Spirit of inquiry

Following on from Dave's post:

The government's partial climbdown over whether to hold the Iraq war inquiry in public adds an impression of muddle and incompetence to the appearance of political cynicism that surrounded the original decision. This new move reinforces the sense that the decision was rushed through for no other reason than to appease unruly backbenchers and dampen down the 'Gordon must go' campaign. At a time when the reputation of politicians is at an all-time low, how can making important national decisions for blatantly self-serving reasons, rather than basing them on principle, do anything but make matters worse? (Mind you, the Tories are no better: for the party that, when last in power, burdened teachers and pupils with a raft of testing and inspection to declare its belated opposition to SATS was an act of pure political hypocrisy and cynical vote-chasing).

As for the Iraq inquiry itself, although I'm not opposed in principle, I wonder exactly what purpose it will serve. Those who have been most vociferous in calling for it appear to be an uneasy alliance of two groups. On the one hand are the trenchant 'stoppers' of the Lose The War Coalition who won't be happy with anything less than a full-scale condemnation of the decision to topple Saddam. The other group is made up of those who have lost relatives in the conflict and demand to know why their loved ones died. But public enquiries don't exist to provide vindication for the opponents of government policy, or (hard though it may be to accept it) therapeutic closure for the bereaved. I suspect neither group will be satisfied, whatever the outcome.

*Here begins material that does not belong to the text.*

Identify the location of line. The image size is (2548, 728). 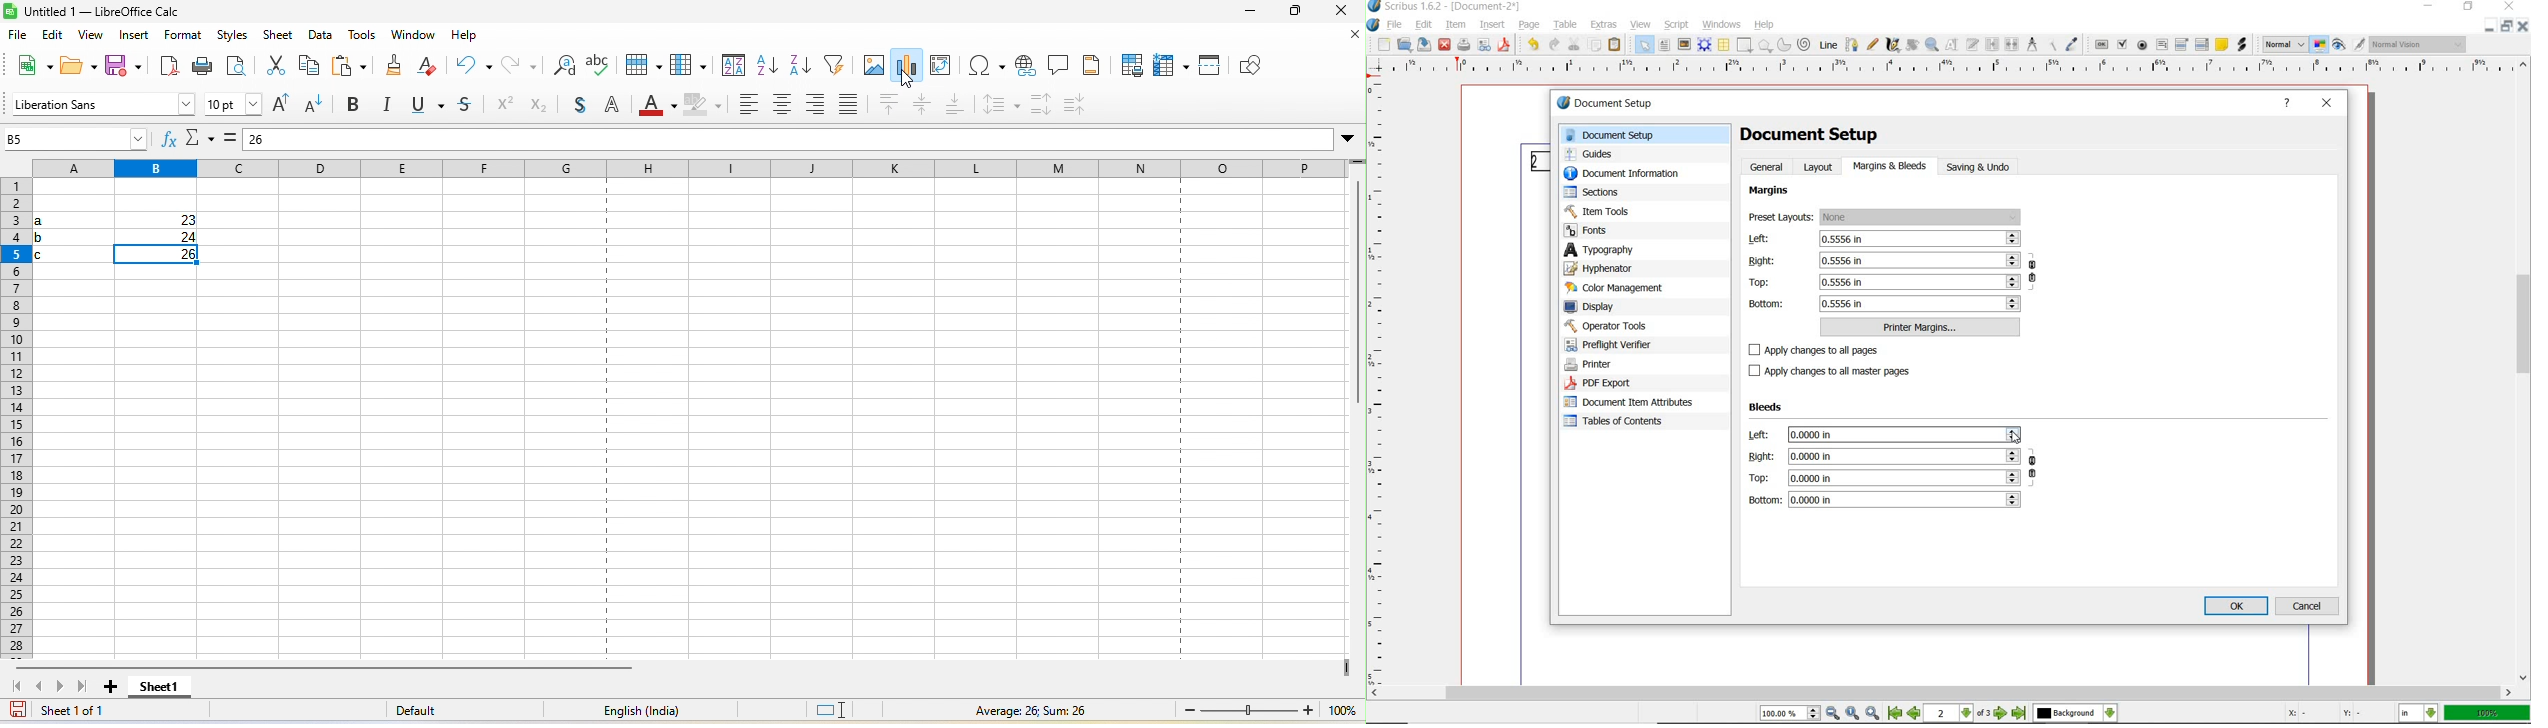
(1829, 44).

This post originally appeared at Martin in the Margins


About the author:  Based in eastern England, I'm an academic, writer and blogger with an interest in UK and US politics, particularly the politics of culture and identity. A lifelong Labour supporter, I've moved from youthful Bennism through Gramscian Marxism to qualified (but increasingly critical) support for Blairite New Labour. I'd characterise my current political position as secular, liberal, anti-totalitarian, pro-feminist social-democratic centrism (phew!) Read more from this author


2 Comments
  1. Dave Cole says:

    The purpose an inquiry into Iraq should serve is to analyse the preparation, execution and conclusion of the British military operation in Iraq.

    Knowing what we know now, did we know enough to engage on the project; did we do enough to understand it; did we analyse it effectively; were all the different stages of implementation, including the on-the-job planning, adequately conducted; did we leave at an appropriate time and in an appropriate manner?

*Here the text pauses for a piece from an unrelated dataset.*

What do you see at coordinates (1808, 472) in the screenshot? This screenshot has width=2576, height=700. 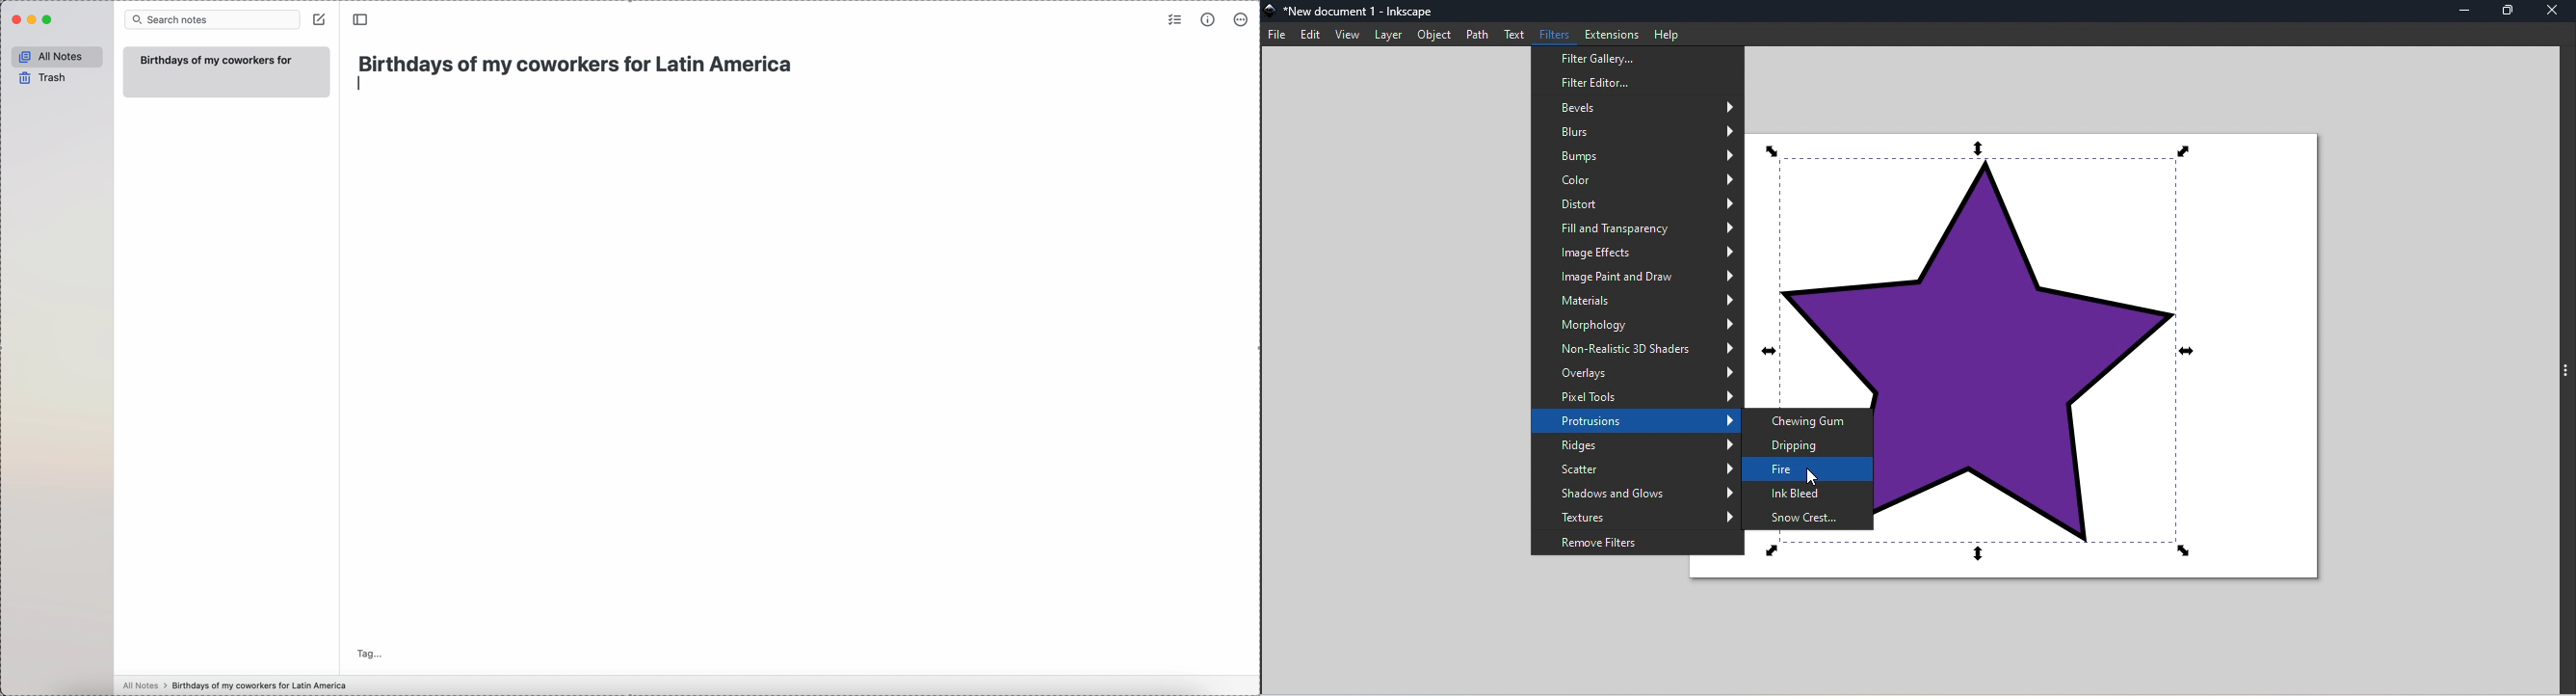 I see `Fire` at bounding box center [1808, 472].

    Of course, that leads to a certain amount of fine detail. For instance, were vehicles sufficiently armoured? That cannot be conducted wholly in public because - with respectful regard to the families od the dead - too much information on, say, how we jury-rigged protection for vehicles could place people in the field and unnecessarily greater risk in future.

    It is not to come up with a grand, political narrative but to identify failures, show best practice and so on.

    A question I would ask of the Stop the War Coalition is whether any inquiry could find a result other than TB being culpable of war crimes. If the answer is 'no', as I suspect it would be, it would cast a certain light on all their protestations.

    xD.

  2. The importance of a final enquiry is to bind future Government's that they will not again lie about the reasons for a war, nor enter into one which they cannot really win in the long-term.

    Iraq served little purpose, perhaps if democarcy thrives in 10 years I may say different, nbut for now I see only the human waste.